- TASK DETAILS -
Express each line of the rows below as a string in a JSON list, one string per line, and leave out blank lines.

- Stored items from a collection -

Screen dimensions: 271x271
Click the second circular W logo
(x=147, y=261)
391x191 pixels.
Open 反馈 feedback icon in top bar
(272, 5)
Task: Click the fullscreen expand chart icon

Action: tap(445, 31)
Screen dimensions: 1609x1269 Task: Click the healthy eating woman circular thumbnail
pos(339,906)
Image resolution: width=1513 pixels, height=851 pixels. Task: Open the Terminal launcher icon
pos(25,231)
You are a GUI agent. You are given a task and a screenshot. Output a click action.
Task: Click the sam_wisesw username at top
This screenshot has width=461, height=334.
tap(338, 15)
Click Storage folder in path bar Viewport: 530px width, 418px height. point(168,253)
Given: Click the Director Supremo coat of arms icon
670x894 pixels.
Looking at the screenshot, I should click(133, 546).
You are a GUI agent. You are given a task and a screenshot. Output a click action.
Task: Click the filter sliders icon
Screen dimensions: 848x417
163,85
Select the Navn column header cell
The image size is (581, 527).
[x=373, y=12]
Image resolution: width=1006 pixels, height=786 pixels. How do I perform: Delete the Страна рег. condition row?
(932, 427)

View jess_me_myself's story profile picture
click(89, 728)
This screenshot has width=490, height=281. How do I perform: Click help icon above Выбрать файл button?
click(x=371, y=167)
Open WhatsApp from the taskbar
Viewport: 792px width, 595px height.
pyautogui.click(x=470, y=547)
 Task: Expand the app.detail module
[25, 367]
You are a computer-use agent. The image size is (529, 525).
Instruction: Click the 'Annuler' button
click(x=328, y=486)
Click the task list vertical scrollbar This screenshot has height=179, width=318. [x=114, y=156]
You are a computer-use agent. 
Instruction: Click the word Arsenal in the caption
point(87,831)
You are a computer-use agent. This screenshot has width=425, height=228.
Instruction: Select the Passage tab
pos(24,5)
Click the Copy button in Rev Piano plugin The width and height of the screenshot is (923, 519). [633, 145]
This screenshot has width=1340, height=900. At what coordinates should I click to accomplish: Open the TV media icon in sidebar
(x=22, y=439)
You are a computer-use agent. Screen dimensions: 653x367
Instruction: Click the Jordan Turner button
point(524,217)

- SOLVED EXERCISE -
[
  "Screen dimensions: 271x271",
  "Click the second circular W logo",
  "(x=147, y=261)",
  "391x191 pixels.",
  "Open 反馈 feedback icon in top bar",
  "(272, 5)",
  "Task: Click the fullscreen expand chart icon",
  "Action: tap(445, 31)",
  "Screen dimensions: 1609x1269 Task: Click the healthy eating woman circular thumbnail",
  "pos(339,906)",
  "Image resolution: width=1513 pixels, height=851 pixels. Task: Open the Terminal launcher icon",
  "pos(25,231)",
  "You are a GUI agent. You are given a task and a screenshot. Output a click action.",
  "Task: Click the sam_wisesw username at top",
  "This screenshot has width=461, height=334.",
  "tap(338, 15)",
  "Click Storage folder in path bar Viewport: 530px width, 418px height. point(168,253)",
  "Given: Click the Director Supremo coat of arms icon",
  "670x894 pixels.",
  "Looking at the screenshot, I should click(133, 546).",
  "You are a GUI agent. You are given a task and a screenshot. Output a click action.",
  "Task: Click the filter sliders icon",
  "Screen dimensions: 848x417",
  "163,85",
  "Select the Navn column header cell",
  "The image size is (581, 527).",
  "[x=373, y=12]",
  "Image resolution: width=1006 pixels, height=786 pixels. How do I perform: Delete the Страна рег. condition row?",
  "(932, 427)",
  "View jess_me_myself's story profile picture",
  "click(89, 728)",
  "This screenshot has width=490, height=281. How do I perform: Click help icon above Выбрать файл button?",
  "click(x=371, y=167)",
  "Open WhatsApp from the taskbar",
  "Viewport: 792px width, 595px height.",
  "pyautogui.click(x=470, y=547)",
  " Task: Expand the app.detail module",
  "[25, 367]",
  "You are a computer-use agent. The image size is (529, 525).",
  "Instruction: Click the 'Annuler' button",
  "click(x=328, y=486)",
  "Click the task list vertical scrollbar This screenshot has height=179, width=318. [x=114, y=156]",
  "You are a computer-use agent. ",
  "Instruction: Click the word Arsenal in the caption",
  "point(87,831)",
  "You are a computer-use agent. This screenshot has width=425, height=228.",
  "Instruction: Select the Passage tab",
  "pos(24,5)",
  "Click the Copy button in Rev Piano plugin The width and height of the screenshot is (923, 519). [633, 145]",
  "This screenshot has width=1340, height=900. At what coordinates should I click to accomplish: Open the TV media icon in sidebar",
  "(x=22, y=439)",
  "You are a computer-use agent. Screen dimensions: 653x367",
  "Instruction: Click the Jordan Turner button",
  "point(524,217)"
]